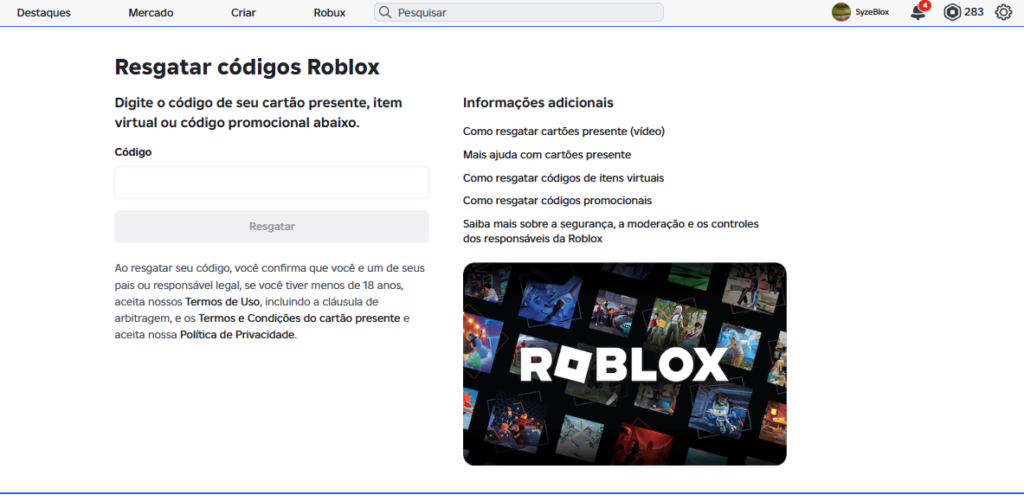
Task: Focus the Pesquisar search field
Action: point(525,13)
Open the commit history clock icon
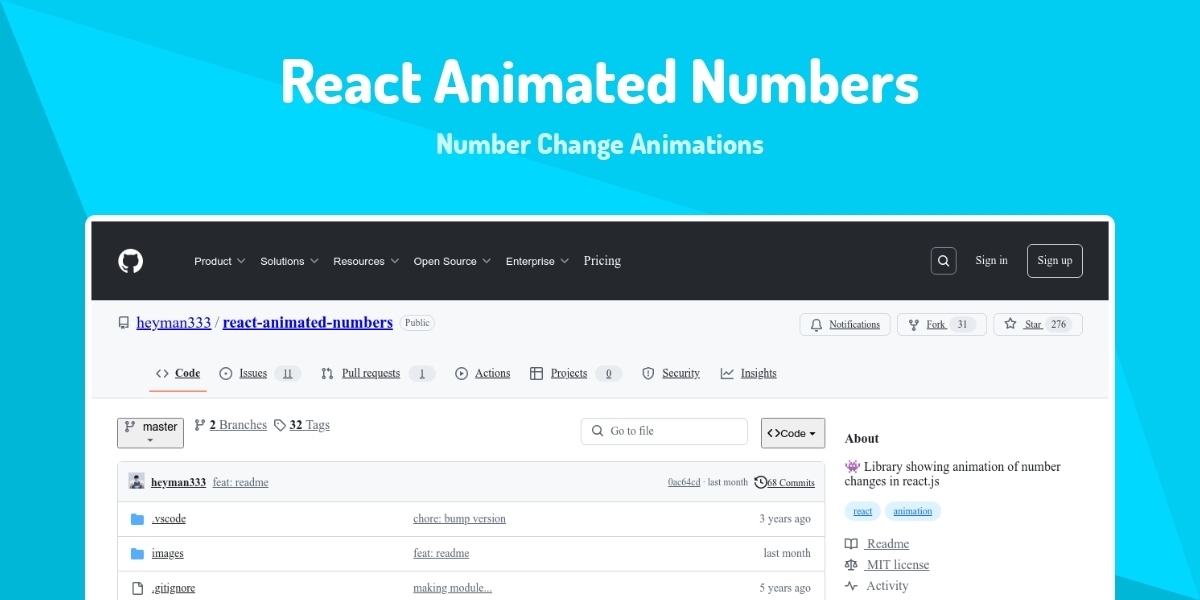The width and height of the screenshot is (1200, 600). [760, 482]
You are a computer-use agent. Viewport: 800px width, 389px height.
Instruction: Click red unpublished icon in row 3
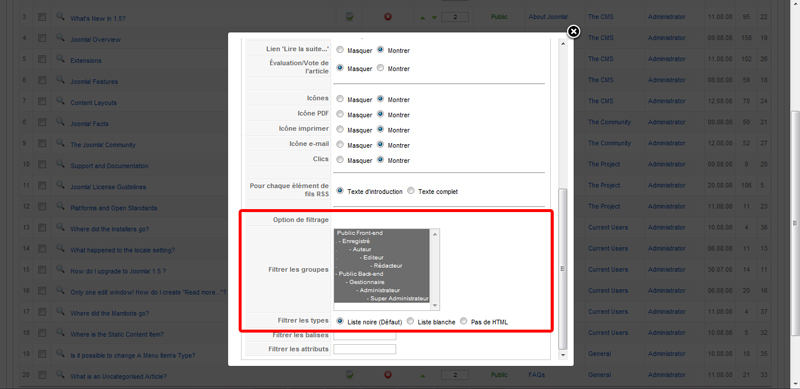(x=388, y=17)
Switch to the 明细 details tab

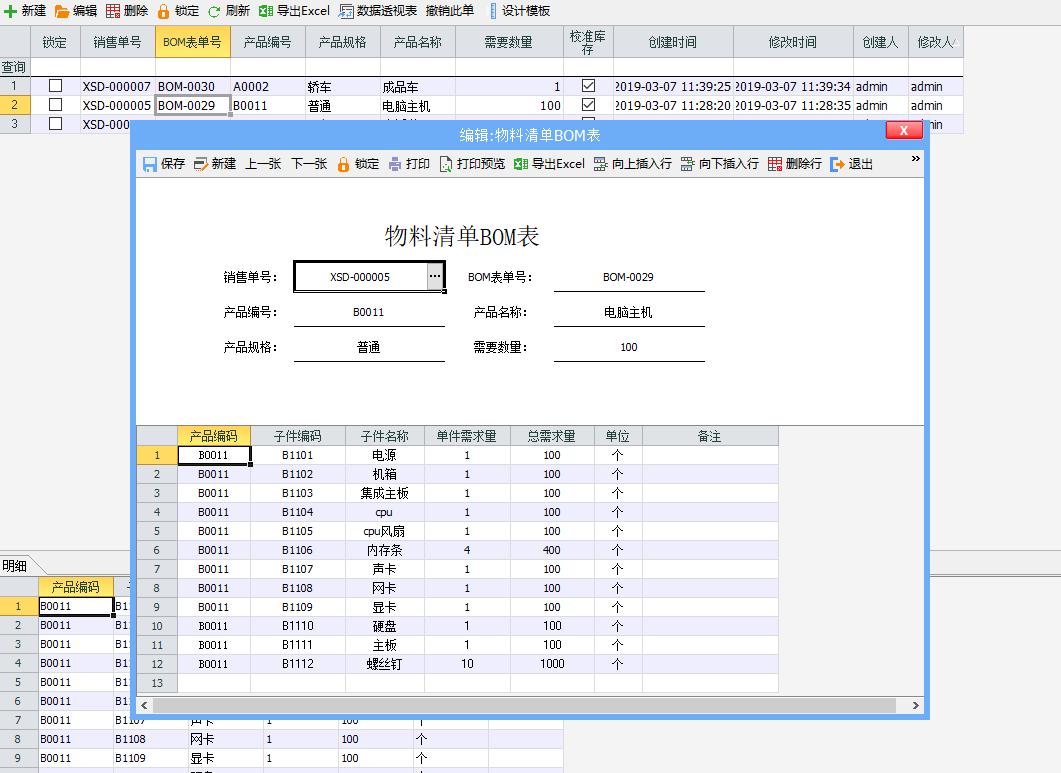[x=15, y=565]
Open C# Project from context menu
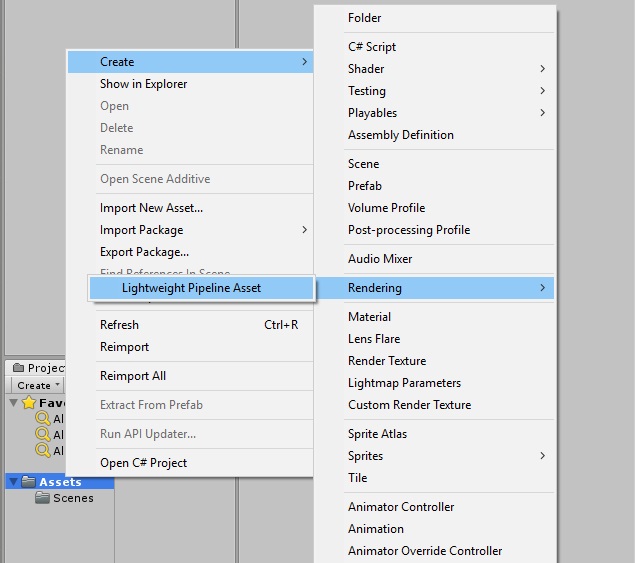Screen dimensions: 635x563 point(143,463)
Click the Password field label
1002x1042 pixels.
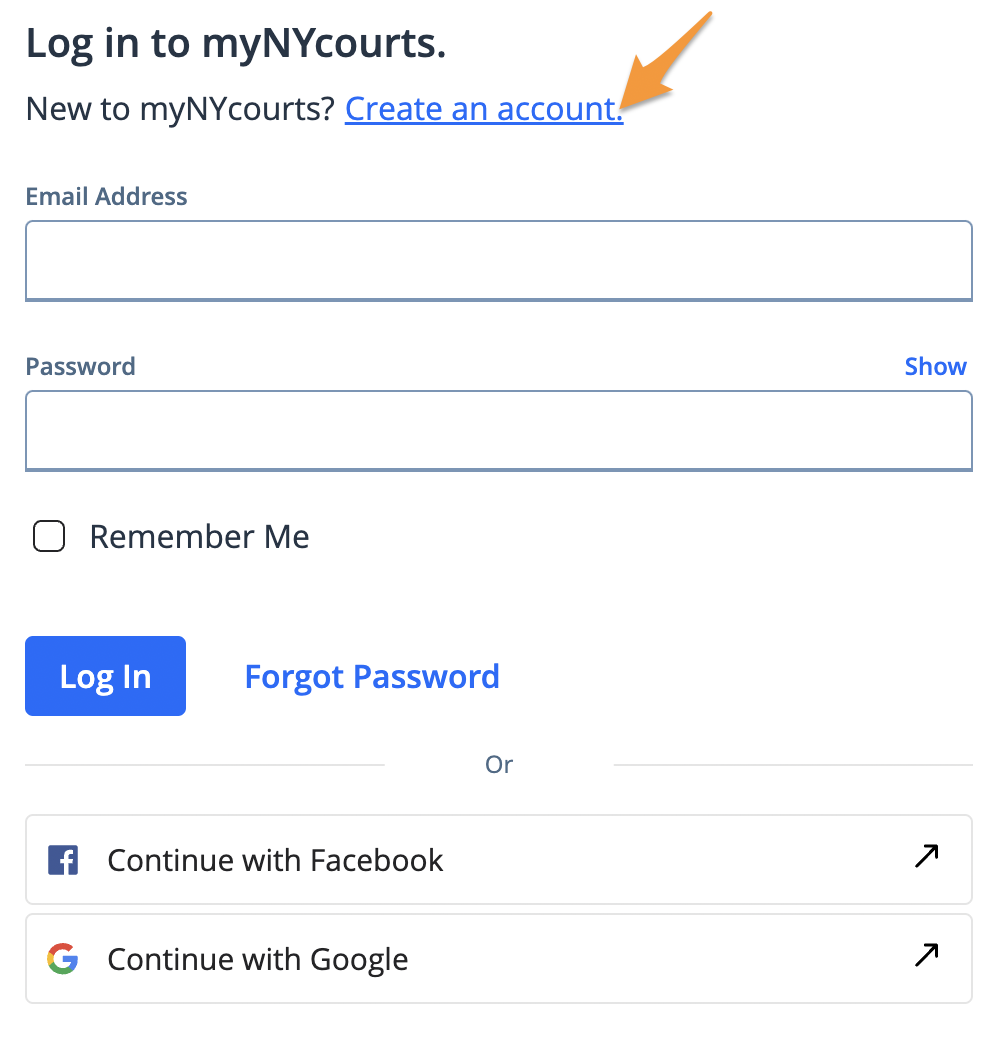(80, 367)
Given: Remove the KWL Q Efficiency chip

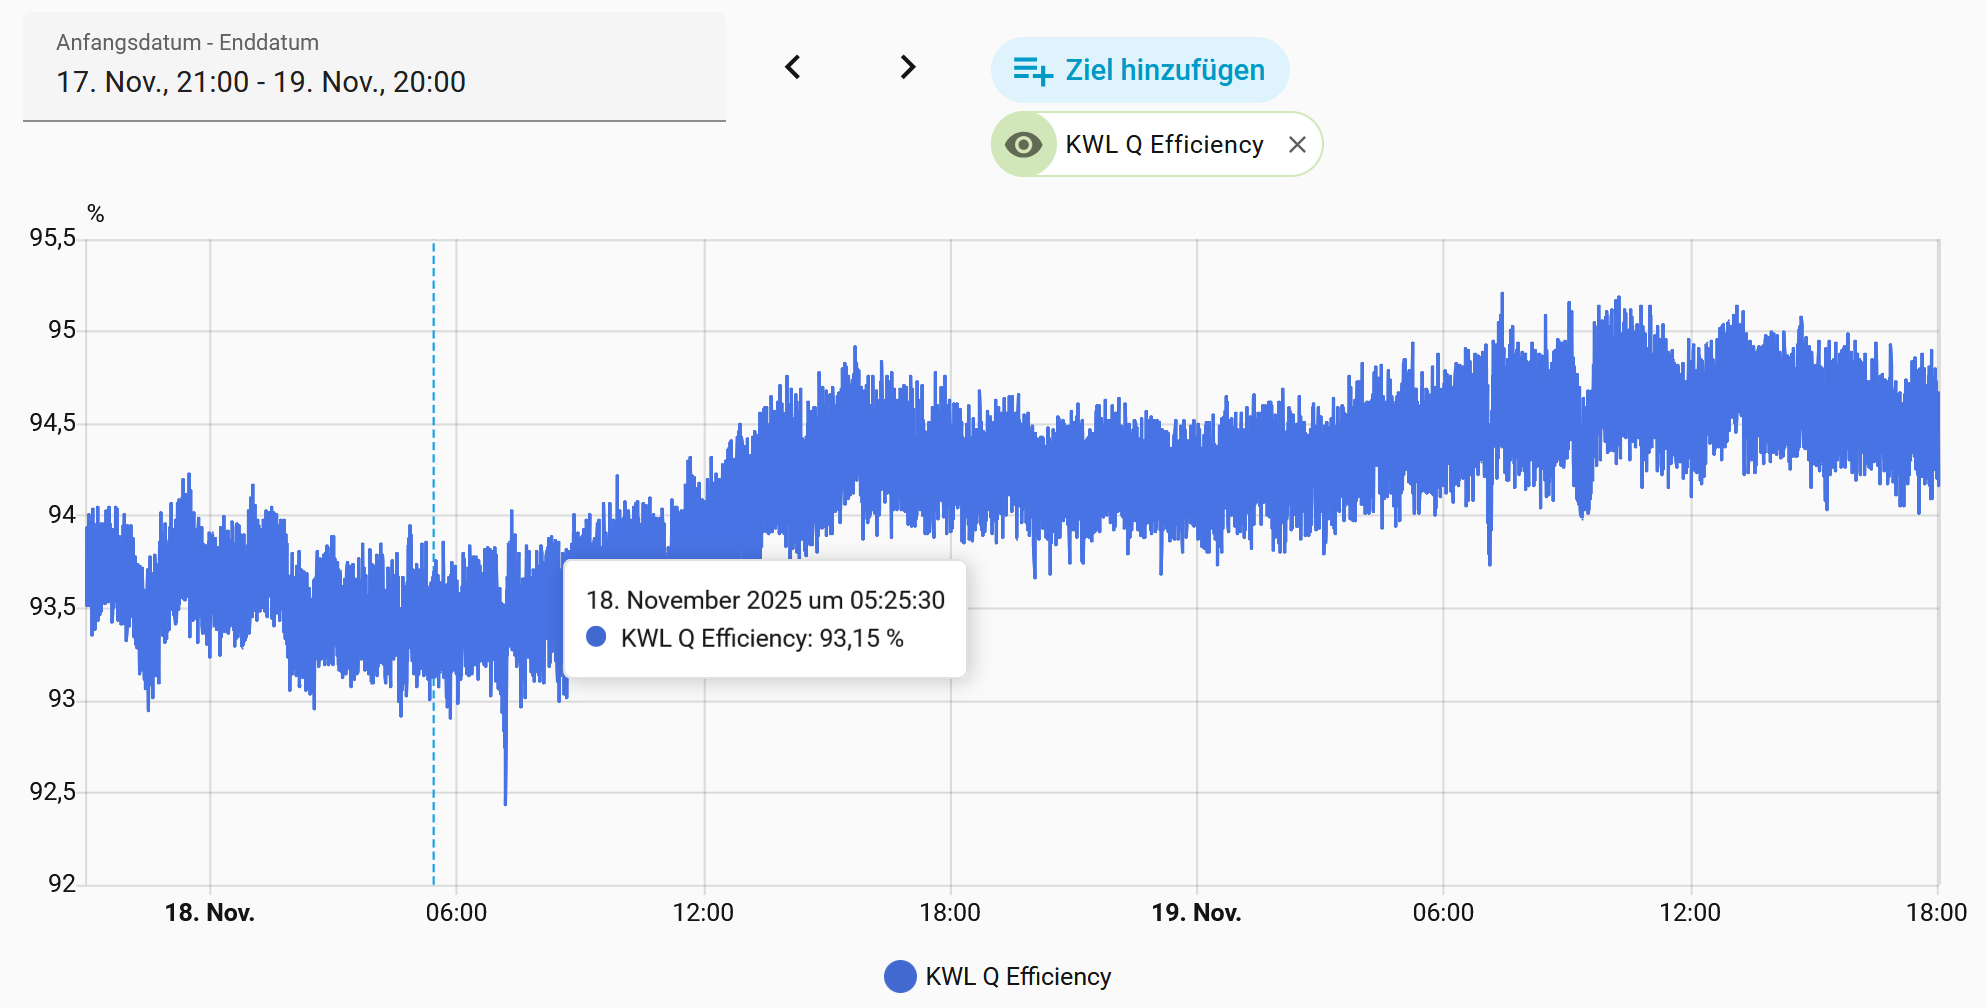Looking at the screenshot, I should point(1297,145).
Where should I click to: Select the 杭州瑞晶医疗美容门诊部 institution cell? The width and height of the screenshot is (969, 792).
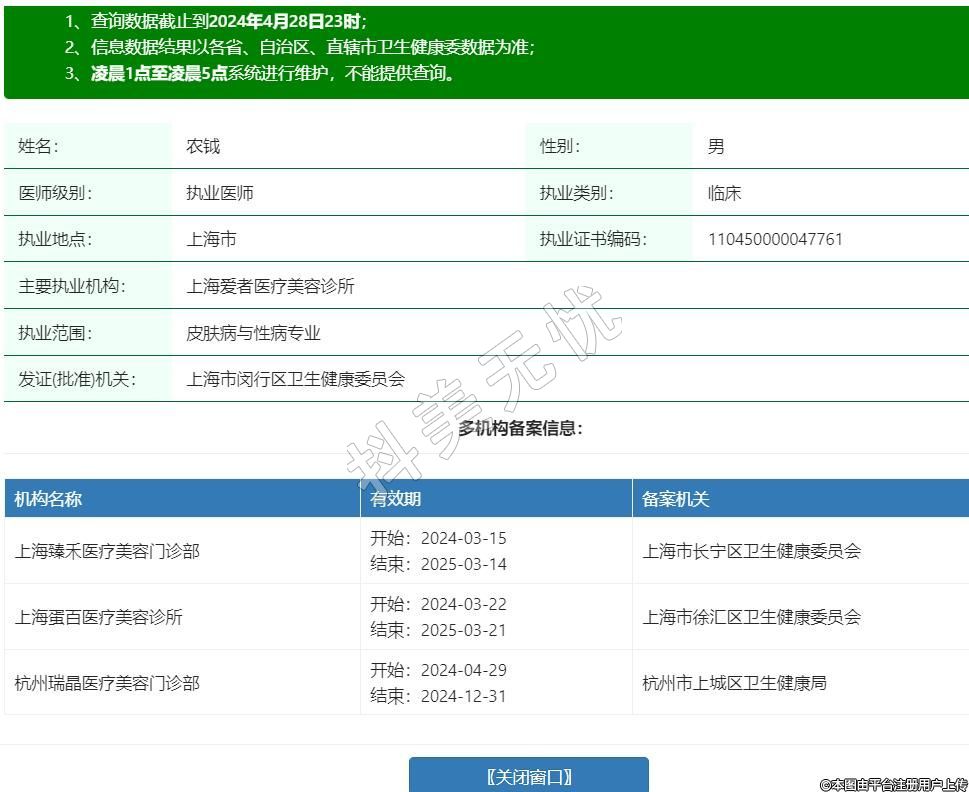(107, 683)
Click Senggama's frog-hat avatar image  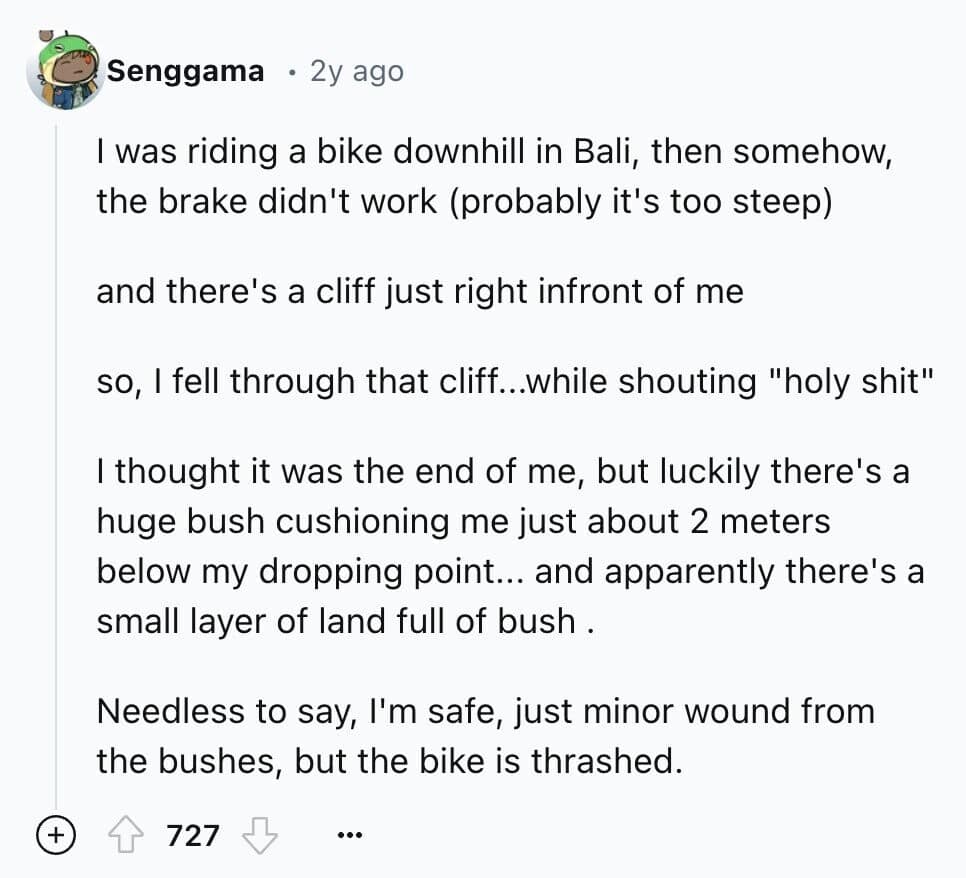click(64, 70)
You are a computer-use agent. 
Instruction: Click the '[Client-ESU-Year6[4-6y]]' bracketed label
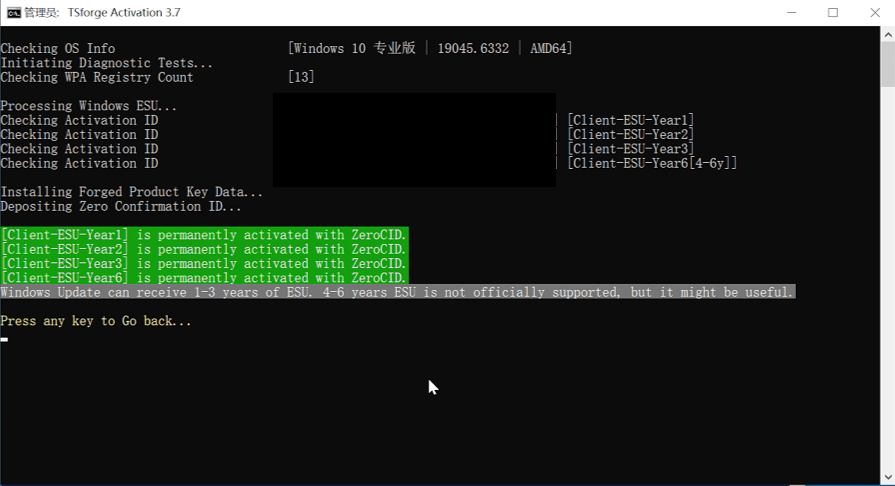point(652,163)
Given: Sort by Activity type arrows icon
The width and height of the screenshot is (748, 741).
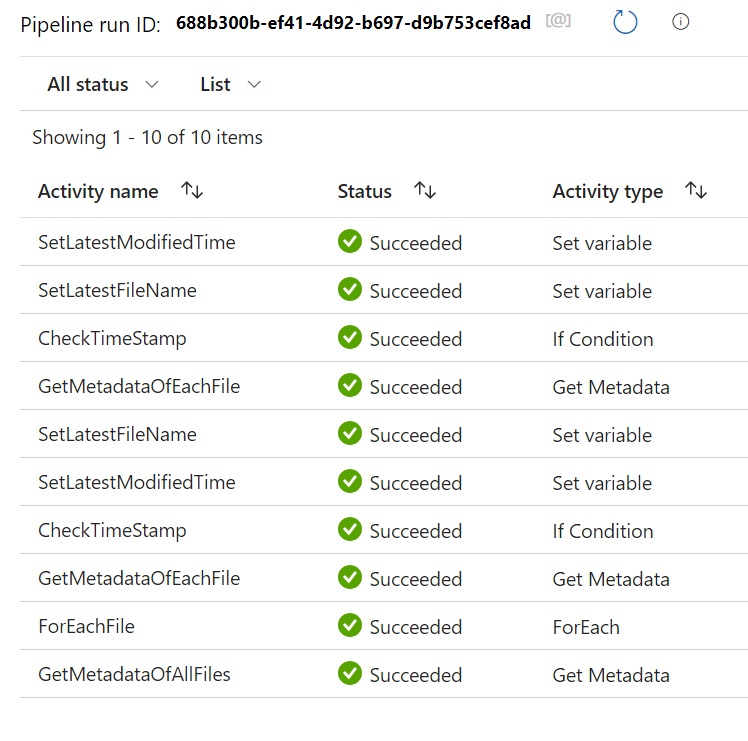Looking at the screenshot, I should [696, 191].
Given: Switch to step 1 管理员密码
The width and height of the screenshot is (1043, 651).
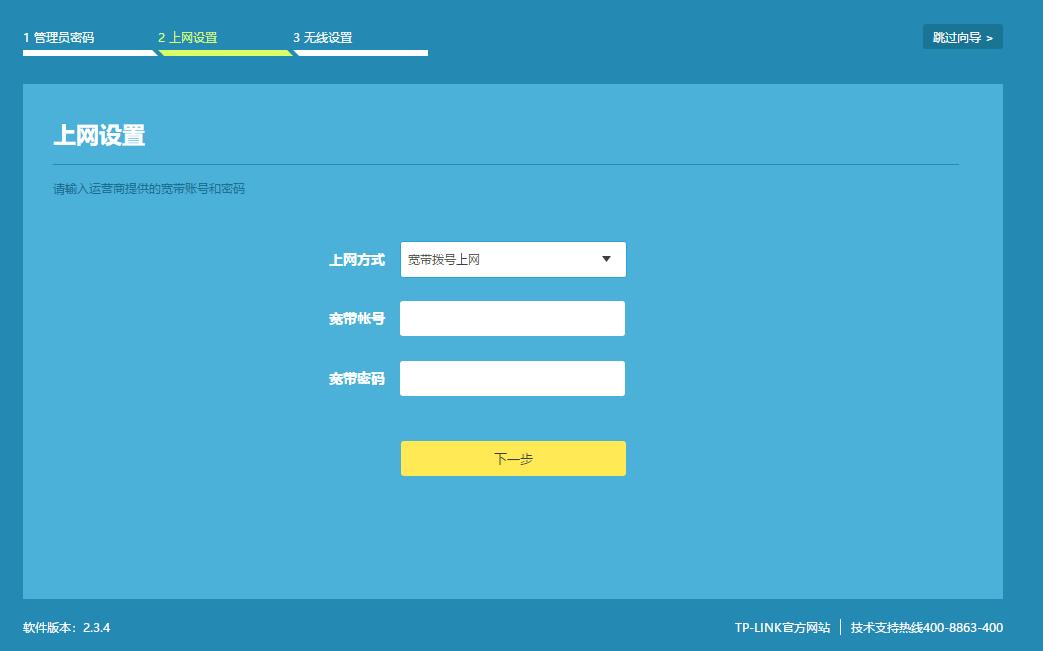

• • • • •

Task to carry out
Copy out the rows above, from the line containing "Given: Sort by Activity type arrows icon" through the end of the rows, and leave the pictures out.

Result
Given: Sort by Activity type arrows icon
The width and height of the screenshot is (748, 741).
Looking at the screenshot, I should [696, 191].
Given: Switch to step 1 管理员密码
The width and height of the screenshot is (1043, 651).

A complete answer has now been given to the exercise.